*** Opening MATERIAL FOR THE TASK ***

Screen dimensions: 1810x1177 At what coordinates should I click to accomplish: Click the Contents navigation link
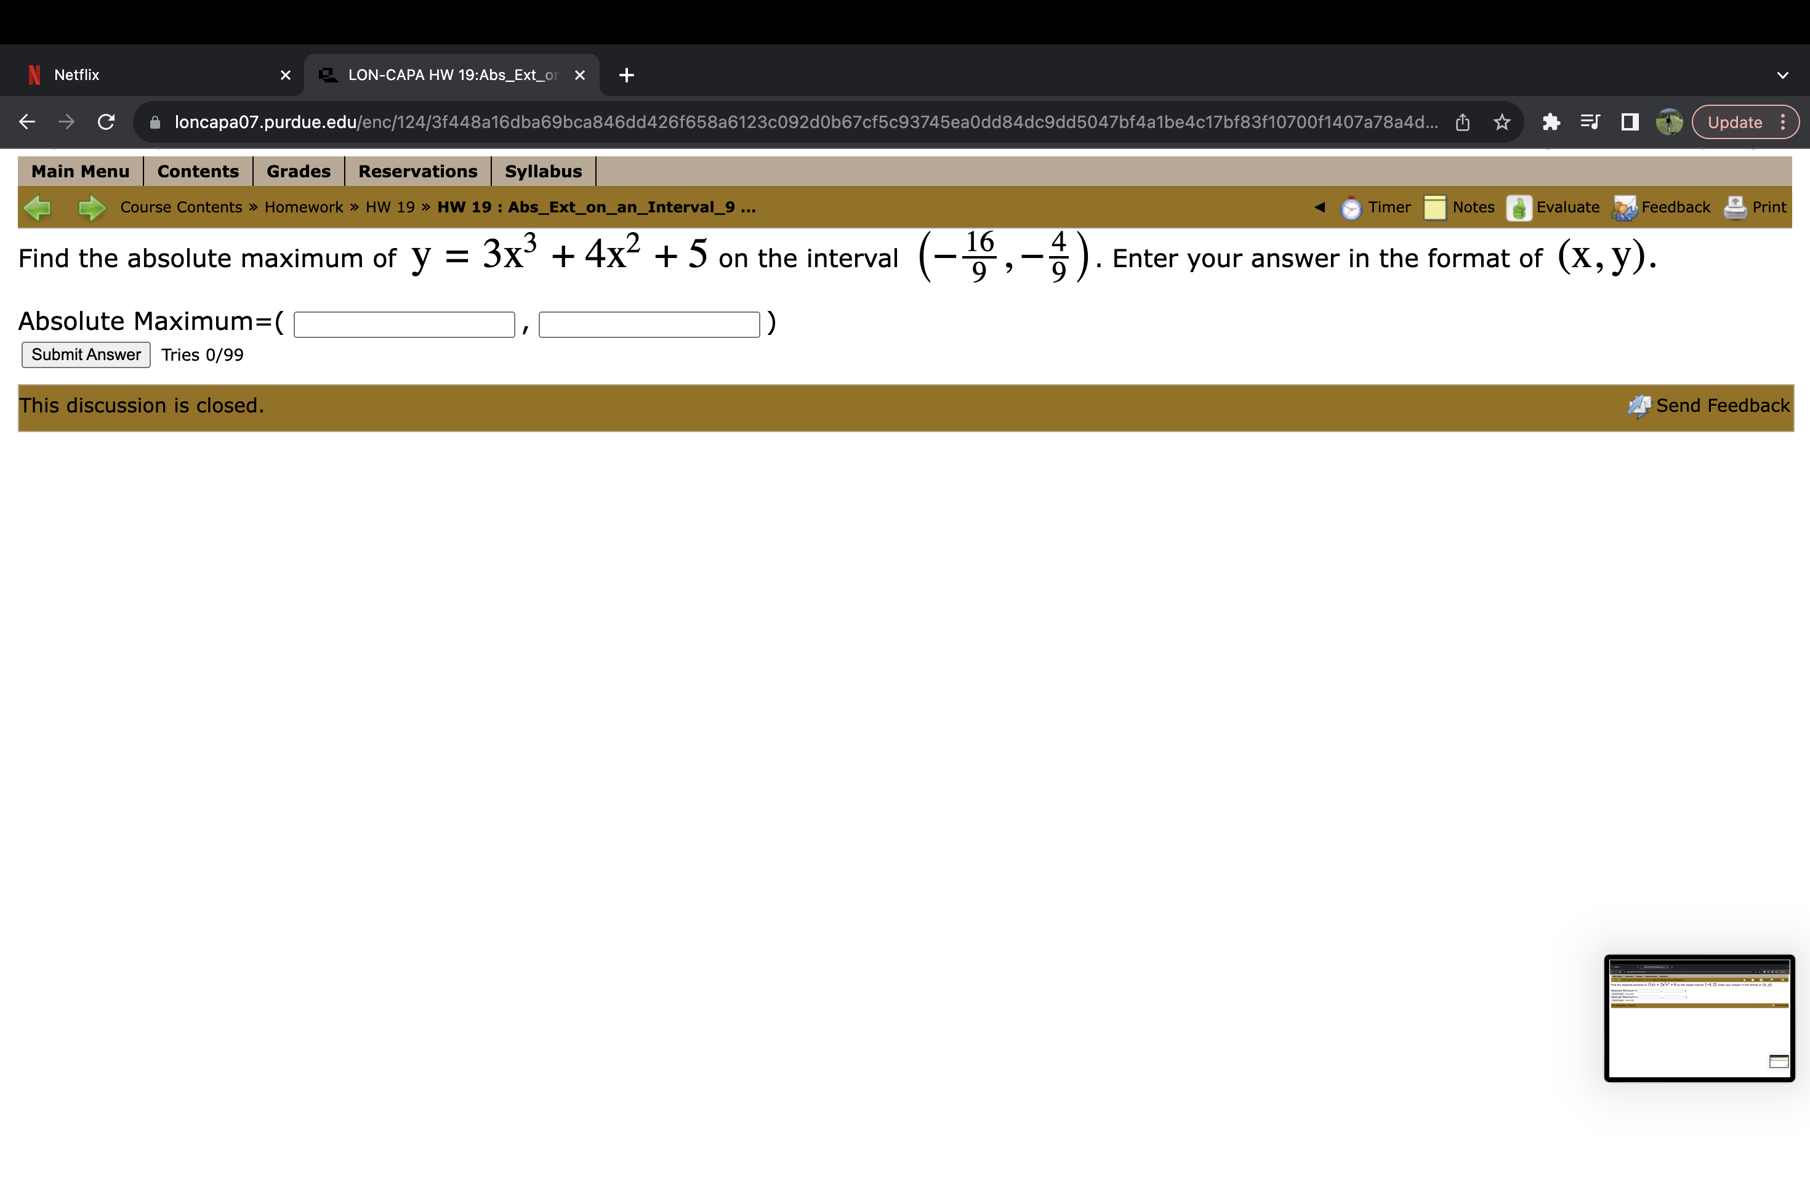pyautogui.click(x=194, y=170)
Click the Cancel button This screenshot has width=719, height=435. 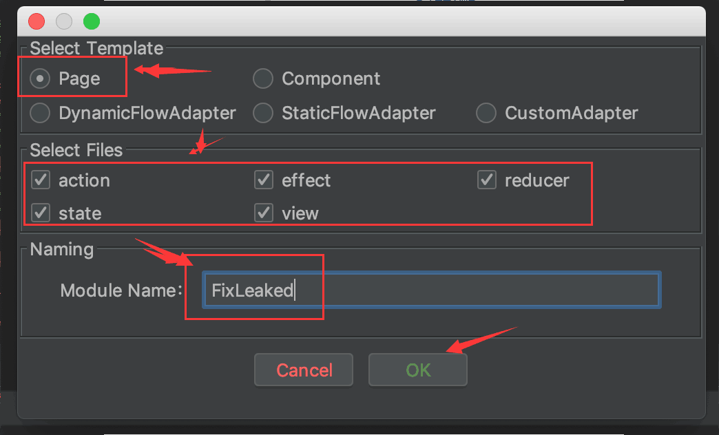(x=304, y=370)
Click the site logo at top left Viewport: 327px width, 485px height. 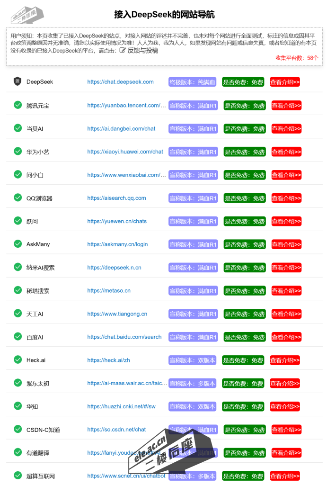click(x=27, y=15)
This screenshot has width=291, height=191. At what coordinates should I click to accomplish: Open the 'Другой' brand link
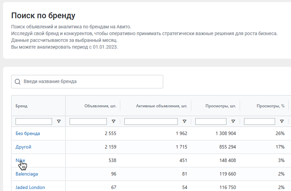pyautogui.click(x=23, y=147)
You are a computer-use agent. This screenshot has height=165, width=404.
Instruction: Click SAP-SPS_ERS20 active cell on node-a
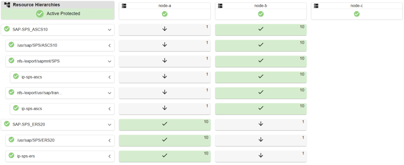point(164,124)
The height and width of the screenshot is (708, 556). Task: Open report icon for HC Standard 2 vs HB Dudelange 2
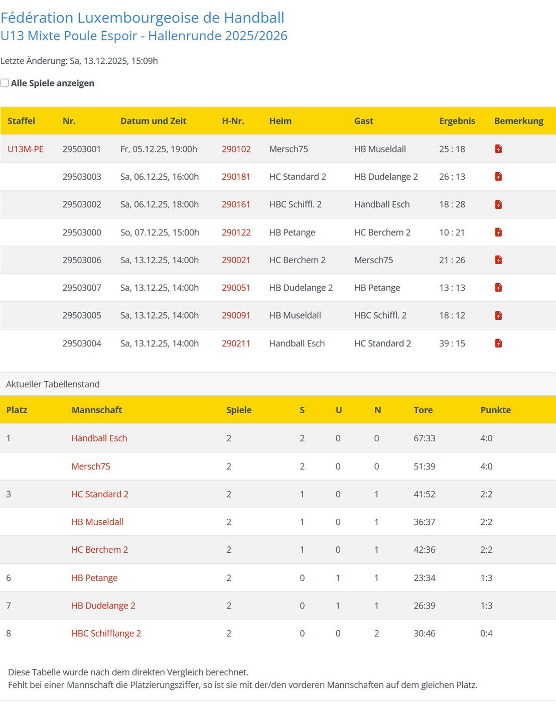pos(498,177)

*** Closing MATERIAL FOR THE TASK ***

WHAT YOU SHOULD DO
Write out exactly the lines from the one containing "You are a computer-use" through the last line of the records above, both ends included, and leave out any pictures.

ANSWER SPACE
You are a computer-use agent. This screenshot has height=165, width=404.
Instruction: Click SAP-SPS_ERS20 active cell on node-a
point(164,124)
The height and width of the screenshot is (708, 556). Task: Open report icon for HC Standard 2 vs HB Dudelange 2
pos(498,177)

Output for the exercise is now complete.